PRATT: So what is your forecast for the recovery right now? I've been hearing sub par growth. What exactly does that mean?
ROUBINI: First of all, in my view the recession is going to continue through the end of the year. It's not over yet, and while potential growth rate for the U.S. economy is 3 percent, I expect that the growth rate of the economy is going to be very anemic, below trend, then on 1 percent for the next two years. Why? You have U.S. consumers are shopped out, saving less debt burden. They're not going to consume very much. Your financial system is severely damaged, and credit growth is going to be limited, and now we have also this massive re-leveraging of the public sector with a large budget deficit and increases in public debt are going to eventually crowd out the economic recovery of the private sector. So I don't see a lot of economic growth ahead of us.
PRATT: Are you worried at all about a double-dip recession?
ROUBINI: Yeah, the risk is that by the end of the next year, if budget deficit remains very large, around $1.5 trillion, and if the Fed keep on monetizing them, essentially printing money to try to prevent increases in interest rates, expect that the inflation is going to go up, and if expecting inflation were to go up, long-term government bond yields would go up, and mortgage rates will go up.

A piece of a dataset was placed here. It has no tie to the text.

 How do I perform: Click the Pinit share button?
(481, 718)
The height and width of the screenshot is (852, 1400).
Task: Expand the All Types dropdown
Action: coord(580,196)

Borrowing costs for consumers (INAUDIBLE) will go up, and that's going to crowd out the recovery, so there's even a risk of a double-dip recession.
PRATT: How great a risk would you expect? I mean is there a percentage that you'd be willing to put it at?
ROUBINI: Well, that's going to depend on the decisions that are going to be made about exit strategies from these massive monetary easing and massive fiscal easing. It's going to be difficult because if you reduce the fiscal stimulus too much too soon, raising taxes, cut spending, the economy is weak, is going to tip into recession. If you wait too long and the deficit remains too large, then eventually the market's going to worry about rising inflation, rising deficits (INAUDIBLE) rates are going to go up, and you'll have recession again. So the timing and the sequencing and when to do it is going to be a very difficult policy proposition.
PRATT: If your economic projections are correct and I have to point out that they are below consensus, it would seem that the stock market may have gotten way ahead of itself here at the current levels. Do you agree with that?
ROUBINI: Yes. Some increase in stock prices are justified because we avoided the risk of a near depression. That was the risk we were facing in the first quarter. But markets have gone up too much, too soon based on economic fundamentals. If the recovery is going to be weaker, therefore profits are not going to recover as fast. If you are going to have still weaknesses in the rest of the world, Europe, Japan I think there will be downside risk for the stock market from this point on.